Using teams of men to serve widows, single moms, and fatherless children
Using teams of men to serve widows, single moms, and fatherless children

Devotional: What’s Left of God

Photo courtesy The Tire Zoo

My wife has a problem. Patti has been a women’s health care nurse practitioner for forty years. That means she’s done over 100,000 exams. And that means she continually gets her left and right mixed up. Why? Because as she faces her patients and talks to them about their left side or their right side she has to reverse those positions in her mind. Their right is her left and their left is her right. Then she comes home, forgets that she’s not a work, and continues to reverse directions in her mind. “Turn left at Smith Ave,” Google Maps says, and she turns right. “Slight right in 1 mile,” and she goes slight left.

And that brings me to the subject of God. We all know that we are to seek God. But did you know that we are also to seek some things at his side? More specifically, we are to seek things at his right side.

But God’s right is our left. So as we imagine seeking the things at God’s right side, in our minds we have to look left. The Bible says that our entire lives should be focused, from our perspective, just to the left of God. It says we are to seek these things intently. We are to make them the central goal of our life. The Bible says these things are more real, more satisfying, and more lasting than anything we can get here on earth.

So here’s the question: What’s left of God?

Fortunately, the Bible gives us a pretty clear hint:

“Since, then, you have been raised with Christ, set your hearts on things above, where Christ is, seated at the right hand of God.”(Colossians 3:1)

What’s left of God, this passage states, are “things” that are located where Jesus Christ is sitting, right beside God to his right. Are these physical things that Jesus is, say, holding in his lap? Is that what we’re supposed to seek? No. Not at all. Rather, they are “things” that God the Father and God the Son share together in their relationship: their love and fellowship with each other. Setting our hearts on “things above” means we seek to duplicate in our earthly relationships the kind of relationship the Father and Son have with each other. The Apostle Paul makes this clear later on in Colossians 3:

“Since God chose you to be the holy people he loves, you must clothe yourselves with tenderhearted mercy, kindness, humility, gentleness, and patience.” (3:12, New Living Translation)
━━━━━━
• _Your objective_
Write out the devotional word for word, starting with "And that brings" and going on through "left of God?".
━━━━━━
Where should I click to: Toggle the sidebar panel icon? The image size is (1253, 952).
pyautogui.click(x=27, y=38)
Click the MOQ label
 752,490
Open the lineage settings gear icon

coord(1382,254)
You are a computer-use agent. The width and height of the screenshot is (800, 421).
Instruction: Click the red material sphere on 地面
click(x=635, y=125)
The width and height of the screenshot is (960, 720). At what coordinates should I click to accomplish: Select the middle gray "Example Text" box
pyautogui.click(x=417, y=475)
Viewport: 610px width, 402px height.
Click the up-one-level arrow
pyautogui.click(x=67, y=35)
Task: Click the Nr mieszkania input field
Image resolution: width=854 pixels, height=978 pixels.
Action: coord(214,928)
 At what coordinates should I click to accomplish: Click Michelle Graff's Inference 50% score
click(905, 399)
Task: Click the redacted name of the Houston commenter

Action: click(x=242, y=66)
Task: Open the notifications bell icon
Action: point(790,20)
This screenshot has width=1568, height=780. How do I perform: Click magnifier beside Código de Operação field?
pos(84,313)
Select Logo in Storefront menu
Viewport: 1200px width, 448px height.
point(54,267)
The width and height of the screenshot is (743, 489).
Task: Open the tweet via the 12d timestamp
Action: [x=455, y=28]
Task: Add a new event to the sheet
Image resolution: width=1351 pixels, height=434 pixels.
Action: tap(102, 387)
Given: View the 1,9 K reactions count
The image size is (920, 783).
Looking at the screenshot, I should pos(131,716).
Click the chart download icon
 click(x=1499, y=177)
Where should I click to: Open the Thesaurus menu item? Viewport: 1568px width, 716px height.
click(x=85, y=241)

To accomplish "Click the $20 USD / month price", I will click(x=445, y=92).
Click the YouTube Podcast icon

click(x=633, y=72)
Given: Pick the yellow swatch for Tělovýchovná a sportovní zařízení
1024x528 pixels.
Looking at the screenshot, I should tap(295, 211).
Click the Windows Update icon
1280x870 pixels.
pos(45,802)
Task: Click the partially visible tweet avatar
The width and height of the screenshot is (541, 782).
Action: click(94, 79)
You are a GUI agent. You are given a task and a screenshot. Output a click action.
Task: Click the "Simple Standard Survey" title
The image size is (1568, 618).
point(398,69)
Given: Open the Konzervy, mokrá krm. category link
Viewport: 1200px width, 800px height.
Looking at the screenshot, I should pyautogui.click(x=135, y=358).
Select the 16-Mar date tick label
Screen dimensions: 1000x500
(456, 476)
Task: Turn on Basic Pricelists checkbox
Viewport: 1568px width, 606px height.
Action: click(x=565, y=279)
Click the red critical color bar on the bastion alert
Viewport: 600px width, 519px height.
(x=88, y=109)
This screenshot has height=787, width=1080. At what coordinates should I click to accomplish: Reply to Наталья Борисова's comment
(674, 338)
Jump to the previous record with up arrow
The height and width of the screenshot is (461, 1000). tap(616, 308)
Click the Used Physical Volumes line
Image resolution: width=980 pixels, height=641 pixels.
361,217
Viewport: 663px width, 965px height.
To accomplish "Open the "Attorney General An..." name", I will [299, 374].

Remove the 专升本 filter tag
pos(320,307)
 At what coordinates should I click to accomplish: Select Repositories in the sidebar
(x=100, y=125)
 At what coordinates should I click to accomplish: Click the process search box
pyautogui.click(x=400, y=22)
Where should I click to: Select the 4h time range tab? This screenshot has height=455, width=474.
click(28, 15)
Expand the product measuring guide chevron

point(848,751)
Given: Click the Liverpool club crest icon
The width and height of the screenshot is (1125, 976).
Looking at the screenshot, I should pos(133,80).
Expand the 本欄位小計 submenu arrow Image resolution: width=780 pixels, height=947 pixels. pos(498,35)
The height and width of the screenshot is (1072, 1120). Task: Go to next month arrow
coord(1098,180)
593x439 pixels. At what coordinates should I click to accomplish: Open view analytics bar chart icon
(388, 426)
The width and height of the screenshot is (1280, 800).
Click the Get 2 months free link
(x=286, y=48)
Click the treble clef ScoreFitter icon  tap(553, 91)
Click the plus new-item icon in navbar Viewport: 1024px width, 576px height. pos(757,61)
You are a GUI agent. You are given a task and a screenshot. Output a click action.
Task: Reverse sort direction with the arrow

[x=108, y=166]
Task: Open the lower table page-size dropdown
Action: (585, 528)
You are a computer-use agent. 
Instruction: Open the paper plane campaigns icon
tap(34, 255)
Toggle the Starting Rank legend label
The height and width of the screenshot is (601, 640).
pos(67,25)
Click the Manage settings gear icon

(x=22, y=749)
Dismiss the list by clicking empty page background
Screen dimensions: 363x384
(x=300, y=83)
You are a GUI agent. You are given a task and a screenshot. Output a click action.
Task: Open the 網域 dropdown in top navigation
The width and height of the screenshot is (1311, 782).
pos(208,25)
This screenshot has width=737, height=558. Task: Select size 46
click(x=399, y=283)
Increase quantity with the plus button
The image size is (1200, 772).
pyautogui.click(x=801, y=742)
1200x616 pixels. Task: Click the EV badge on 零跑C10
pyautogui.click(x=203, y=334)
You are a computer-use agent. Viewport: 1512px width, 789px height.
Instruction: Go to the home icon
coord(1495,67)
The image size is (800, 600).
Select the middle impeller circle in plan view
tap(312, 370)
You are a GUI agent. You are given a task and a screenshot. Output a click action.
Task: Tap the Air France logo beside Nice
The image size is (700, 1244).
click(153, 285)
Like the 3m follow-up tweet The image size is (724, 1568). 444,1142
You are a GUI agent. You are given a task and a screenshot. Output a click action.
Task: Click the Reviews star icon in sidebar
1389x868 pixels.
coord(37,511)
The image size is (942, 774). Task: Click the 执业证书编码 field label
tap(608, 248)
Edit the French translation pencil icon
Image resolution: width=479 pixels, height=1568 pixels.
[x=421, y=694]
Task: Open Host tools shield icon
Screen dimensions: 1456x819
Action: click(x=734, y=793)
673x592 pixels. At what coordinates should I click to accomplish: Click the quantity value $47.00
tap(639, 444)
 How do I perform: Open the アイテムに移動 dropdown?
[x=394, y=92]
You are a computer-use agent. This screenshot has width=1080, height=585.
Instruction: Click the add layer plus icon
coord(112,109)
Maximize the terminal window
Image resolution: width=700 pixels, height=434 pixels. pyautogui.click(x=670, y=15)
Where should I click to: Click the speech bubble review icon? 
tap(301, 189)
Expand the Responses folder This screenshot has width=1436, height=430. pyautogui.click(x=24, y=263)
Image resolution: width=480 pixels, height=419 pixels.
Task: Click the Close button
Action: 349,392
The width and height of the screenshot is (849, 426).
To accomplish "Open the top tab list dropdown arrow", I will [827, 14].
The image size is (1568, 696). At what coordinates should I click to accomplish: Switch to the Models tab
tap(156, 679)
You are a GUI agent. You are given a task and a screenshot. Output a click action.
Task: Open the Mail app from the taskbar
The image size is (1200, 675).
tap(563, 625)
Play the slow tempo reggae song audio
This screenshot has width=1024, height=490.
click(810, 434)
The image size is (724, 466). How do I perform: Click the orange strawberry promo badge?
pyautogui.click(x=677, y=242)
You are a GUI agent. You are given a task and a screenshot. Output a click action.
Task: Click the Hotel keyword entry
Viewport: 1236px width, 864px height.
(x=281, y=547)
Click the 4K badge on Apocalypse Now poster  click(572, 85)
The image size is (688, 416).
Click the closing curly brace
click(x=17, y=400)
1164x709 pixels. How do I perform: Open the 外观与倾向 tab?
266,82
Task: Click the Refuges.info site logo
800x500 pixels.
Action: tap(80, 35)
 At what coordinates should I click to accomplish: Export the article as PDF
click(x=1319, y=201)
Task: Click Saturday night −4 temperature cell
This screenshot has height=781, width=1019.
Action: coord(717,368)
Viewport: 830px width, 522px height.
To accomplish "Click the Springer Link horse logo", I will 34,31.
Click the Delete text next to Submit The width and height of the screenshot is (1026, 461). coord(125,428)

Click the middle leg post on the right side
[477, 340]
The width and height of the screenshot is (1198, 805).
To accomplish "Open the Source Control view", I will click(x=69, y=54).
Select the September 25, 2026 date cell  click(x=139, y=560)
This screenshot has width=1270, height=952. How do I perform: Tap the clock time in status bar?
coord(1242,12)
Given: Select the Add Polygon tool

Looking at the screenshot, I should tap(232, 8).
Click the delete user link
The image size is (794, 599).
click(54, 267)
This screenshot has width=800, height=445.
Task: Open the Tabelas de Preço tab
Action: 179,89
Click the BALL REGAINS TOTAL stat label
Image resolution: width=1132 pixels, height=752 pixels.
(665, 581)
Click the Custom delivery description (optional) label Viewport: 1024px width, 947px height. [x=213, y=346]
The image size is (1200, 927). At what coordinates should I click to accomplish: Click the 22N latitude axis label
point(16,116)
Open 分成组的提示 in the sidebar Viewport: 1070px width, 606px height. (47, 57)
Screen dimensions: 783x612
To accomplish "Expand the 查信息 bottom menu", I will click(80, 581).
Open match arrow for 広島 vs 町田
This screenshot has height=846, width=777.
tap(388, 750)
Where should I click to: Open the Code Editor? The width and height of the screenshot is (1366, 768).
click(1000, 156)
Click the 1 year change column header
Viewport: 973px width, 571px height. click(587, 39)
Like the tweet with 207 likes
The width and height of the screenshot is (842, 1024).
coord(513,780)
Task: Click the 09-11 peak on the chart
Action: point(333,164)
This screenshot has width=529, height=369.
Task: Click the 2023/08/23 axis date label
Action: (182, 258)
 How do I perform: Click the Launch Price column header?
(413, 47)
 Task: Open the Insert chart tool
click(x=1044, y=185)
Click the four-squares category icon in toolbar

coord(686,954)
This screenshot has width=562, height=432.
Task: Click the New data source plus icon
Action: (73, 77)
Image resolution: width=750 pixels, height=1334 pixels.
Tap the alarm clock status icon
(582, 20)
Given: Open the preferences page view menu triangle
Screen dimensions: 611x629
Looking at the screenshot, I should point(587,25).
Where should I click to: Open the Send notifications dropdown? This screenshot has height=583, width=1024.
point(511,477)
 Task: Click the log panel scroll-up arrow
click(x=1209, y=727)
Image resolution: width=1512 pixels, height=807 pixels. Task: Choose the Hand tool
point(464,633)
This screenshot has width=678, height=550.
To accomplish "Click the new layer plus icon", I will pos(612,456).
━━━━━━
• _Result of this exercise_
And that brings me to the subject of God. We all know that we are to seek God. But did you know that we are also to seek some things at his side? More specifically, we are to seek things at his right side.

But God’s right is our left. So as we imagine seeking the things at God’s right side, in our minds we have to look left. The Bible says that our entire lives should be focused, from our perspective, just to the left of God. It says we are to seek these things intently. We are to make them the central goal of our life. The Bible says these things are more real, more satisfying, and more lasting than anything we can get here on earth.

So here’s the question: What’s left of God?